> [ACTIVITY]: Every record that follows should be written out again without any change.

RECORDS FOR PROCESSING Start Marker

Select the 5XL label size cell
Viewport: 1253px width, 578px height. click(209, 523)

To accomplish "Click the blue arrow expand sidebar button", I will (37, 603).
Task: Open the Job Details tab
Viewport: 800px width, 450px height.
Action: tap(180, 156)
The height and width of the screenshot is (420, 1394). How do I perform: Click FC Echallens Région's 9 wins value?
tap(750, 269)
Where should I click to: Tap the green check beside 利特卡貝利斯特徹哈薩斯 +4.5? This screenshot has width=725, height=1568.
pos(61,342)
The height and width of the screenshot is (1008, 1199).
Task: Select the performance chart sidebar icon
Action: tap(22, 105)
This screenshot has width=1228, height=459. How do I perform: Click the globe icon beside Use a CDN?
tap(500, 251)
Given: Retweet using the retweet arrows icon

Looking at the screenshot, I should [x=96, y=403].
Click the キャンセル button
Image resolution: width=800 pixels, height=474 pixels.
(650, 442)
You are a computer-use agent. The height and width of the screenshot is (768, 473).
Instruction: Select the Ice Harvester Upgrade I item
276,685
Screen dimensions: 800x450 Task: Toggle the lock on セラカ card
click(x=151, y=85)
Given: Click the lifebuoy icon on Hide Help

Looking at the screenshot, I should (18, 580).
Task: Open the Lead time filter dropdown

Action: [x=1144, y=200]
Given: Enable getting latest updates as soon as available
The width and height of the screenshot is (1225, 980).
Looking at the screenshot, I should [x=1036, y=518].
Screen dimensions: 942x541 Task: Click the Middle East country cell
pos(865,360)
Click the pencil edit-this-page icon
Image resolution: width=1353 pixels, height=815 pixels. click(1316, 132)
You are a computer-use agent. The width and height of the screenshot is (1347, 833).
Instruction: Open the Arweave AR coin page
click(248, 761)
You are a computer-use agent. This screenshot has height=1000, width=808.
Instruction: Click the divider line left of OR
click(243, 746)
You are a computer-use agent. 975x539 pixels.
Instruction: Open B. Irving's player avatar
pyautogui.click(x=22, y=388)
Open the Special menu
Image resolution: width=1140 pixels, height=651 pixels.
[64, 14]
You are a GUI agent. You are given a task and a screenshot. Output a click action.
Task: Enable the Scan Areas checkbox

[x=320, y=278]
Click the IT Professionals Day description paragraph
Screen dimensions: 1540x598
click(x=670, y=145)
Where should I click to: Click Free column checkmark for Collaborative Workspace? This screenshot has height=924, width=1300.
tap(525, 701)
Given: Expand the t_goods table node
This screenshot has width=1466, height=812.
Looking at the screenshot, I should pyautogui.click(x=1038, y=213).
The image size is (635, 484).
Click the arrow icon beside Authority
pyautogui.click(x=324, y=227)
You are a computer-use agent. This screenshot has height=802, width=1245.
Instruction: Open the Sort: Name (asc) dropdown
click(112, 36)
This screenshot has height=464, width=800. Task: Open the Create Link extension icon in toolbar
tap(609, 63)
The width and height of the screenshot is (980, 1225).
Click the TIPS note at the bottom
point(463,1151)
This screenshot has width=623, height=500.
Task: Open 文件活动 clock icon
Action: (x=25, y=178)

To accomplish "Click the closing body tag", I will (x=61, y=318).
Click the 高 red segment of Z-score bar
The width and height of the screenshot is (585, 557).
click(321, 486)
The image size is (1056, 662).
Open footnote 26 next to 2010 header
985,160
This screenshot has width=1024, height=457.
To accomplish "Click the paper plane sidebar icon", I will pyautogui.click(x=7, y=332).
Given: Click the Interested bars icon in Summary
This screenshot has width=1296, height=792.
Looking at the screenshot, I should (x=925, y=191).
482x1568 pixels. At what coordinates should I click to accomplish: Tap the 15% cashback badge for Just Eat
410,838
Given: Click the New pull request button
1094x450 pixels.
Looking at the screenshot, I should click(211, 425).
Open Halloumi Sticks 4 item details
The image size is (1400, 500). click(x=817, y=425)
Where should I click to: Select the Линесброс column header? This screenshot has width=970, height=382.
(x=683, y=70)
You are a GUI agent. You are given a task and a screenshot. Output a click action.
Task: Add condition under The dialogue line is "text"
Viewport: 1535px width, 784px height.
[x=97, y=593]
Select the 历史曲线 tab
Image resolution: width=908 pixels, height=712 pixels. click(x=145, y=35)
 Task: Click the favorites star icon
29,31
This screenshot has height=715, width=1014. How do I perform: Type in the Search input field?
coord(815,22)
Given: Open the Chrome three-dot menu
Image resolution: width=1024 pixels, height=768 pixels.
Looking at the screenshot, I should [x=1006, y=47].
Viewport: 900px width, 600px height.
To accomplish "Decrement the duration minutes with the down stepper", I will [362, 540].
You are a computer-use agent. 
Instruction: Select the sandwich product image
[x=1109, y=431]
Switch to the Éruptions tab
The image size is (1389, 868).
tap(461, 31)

RECORDS FOR PROCESSING End Marker

> [YOUR SOLUTION]:
Select the 5XL label size cell
Viewport: 1253px width, 578px height. click(209, 523)

To accomplish "Click the blue arrow expand sidebar button", I will (37, 603).
Task: Open the Job Details tab
Viewport: 800px width, 450px height.
Action: tap(180, 156)
The height and width of the screenshot is (420, 1394). How do I perform: Click FC Echallens Région's 9 wins value?
tap(750, 269)
Where should I click to: Tap the green check beside 利特卡貝利斯特徹哈薩斯 +4.5? This screenshot has width=725, height=1568.
pos(61,342)
The height and width of the screenshot is (1008, 1199).
Task: Select the performance chart sidebar icon
Action: tap(22, 105)
This screenshot has width=1228, height=459. How do I perform: Click the globe icon beside Use a CDN?
tap(500, 251)
Given: Retweet using the retweet arrows icon

Looking at the screenshot, I should [x=96, y=403].
Click the キャンセル button
Image resolution: width=800 pixels, height=474 pixels.
(650, 442)
You are a computer-use agent. The height and width of the screenshot is (768, 473).
Instruction: Select the Ice Harvester Upgrade I item
276,685
Screen dimensions: 800x450 Task: Toggle the lock on セラカ card
click(x=151, y=85)
Given: Click the lifebuoy icon on Hide Help

Looking at the screenshot, I should (18, 580).
Task: Open the Lead time filter dropdown

Action: [x=1144, y=200]
Given: Enable getting latest updates as soon as available
The width and height of the screenshot is (1225, 980).
Looking at the screenshot, I should [x=1036, y=518].
Screen dimensions: 942x541 Task: Click the Middle East country cell
pos(865,360)
Click the pencil edit-this-page icon
Image resolution: width=1353 pixels, height=815 pixels. click(1316, 132)
You are a computer-use agent. The width and height of the screenshot is (1347, 833).
Instruction: Open the Arweave AR coin page
click(248, 761)
You are a computer-use agent. This screenshot has height=1000, width=808.
Instruction: Click the divider line left of OR
click(243, 746)
You are a computer-use agent. 975x539 pixels.
Instruction: Open B. Irving's player avatar
pyautogui.click(x=22, y=388)
Open the Special menu
Image resolution: width=1140 pixels, height=651 pixels.
[64, 14]
You are a GUI agent. You are given a task and a screenshot. Output a click action.
Task: Enable the Scan Areas checkbox

[x=320, y=278]
Click the IT Professionals Day description paragraph
Screen dimensions: 1540x598
click(x=670, y=145)
Where should I click to: Click Free column checkmark for Collaborative Workspace? This screenshot has height=924, width=1300.
tap(525, 701)
Given: Expand the t_goods table node
This screenshot has width=1466, height=812.
Looking at the screenshot, I should pyautogui.click(x=1038, y=213).
The image size is (635, 484).
Click the arrow icon beside Authority
pyautogui.click(x=324, y=227)
You are a computer-use agent. This screenshot has height=802, width=1245.
Instruction: Open the Sort: Name (asc) dropdown
click(112, 36)
This screenshot has height=464, width=800. Task: Open the Create Link extension icon in toolbar
tap(609, 63)
The width and height of the screenshot is (980, 1225).
Click the TIPS note at the bottom
point(463,1151)
This screenshot has width=623, height=500.
Task: Open 文件活动 clock icon
Action: (x=25, y=178)

To accomplish "Click the closing body tag", I will (x=61, y=318).
Click the 高 red segment of Z-score bar
The width and height of the screenshot is (585, 557).
click(321, 486)
The image size is (1056, 662).
Open footnote 26 next to 2010 header
985,160
This screenshot has width=1024, height=457.
To accomplish "Click the paper plane sidebar icon", I will pyautogui.click(x=7, y=332).
Given: Click the Interested bars icon in Summary
This screenshot has width=1296, height=792.
Looking at the screenshot, I should (x=925, y=191).
482x1568 pixels. At what coordinates should I click to accomplish: Tap the 15% cashback badge for Just Eat
410,838
Given: Click the New pull request button
1094x450 pixels.
Looking at the screenshot, I should click(211, 425).
Open Halloumi Sticks 4 item details
The image size is (1400, 500). click(x=817, y=425)
Where should I click to: Select the Линесброс column header? This screenshot has width=970, height=382.
(x=683, y=70)
You are a GUI agent. You are given a task and a screenshot. Output a click action.
Task: Add condition under The dialogue line is "text"
Viewport: 1535px width, 784px height.
[x=97, y=593]
Select the 历史曲线 tab
Image resolution: width=908 pixels, height=712 pixels. click(x=145, y=35)
 Task: Click the favorites star icon
29,31
This screenshot has height=715, width=1014. How do I perform: Type in the Search input field?
coord(815,22)
Given: Open the Chrome three-dot menu
Image resolution: width=1024 pixels, height=768 pixels.
Looking at the screenshot, I should [x=1006, y=47].
Viewport: 900px width, 600px height.
To accomplish "Decrement the duration minutes with the down stepper", I will [362, 540].
You are a computer-use agent. 
Instruction: Select the sandwich product image
[x=1109, y=431]
Switch to the Éruptions tab
The image size is (1389, 868).
tap(461, 31)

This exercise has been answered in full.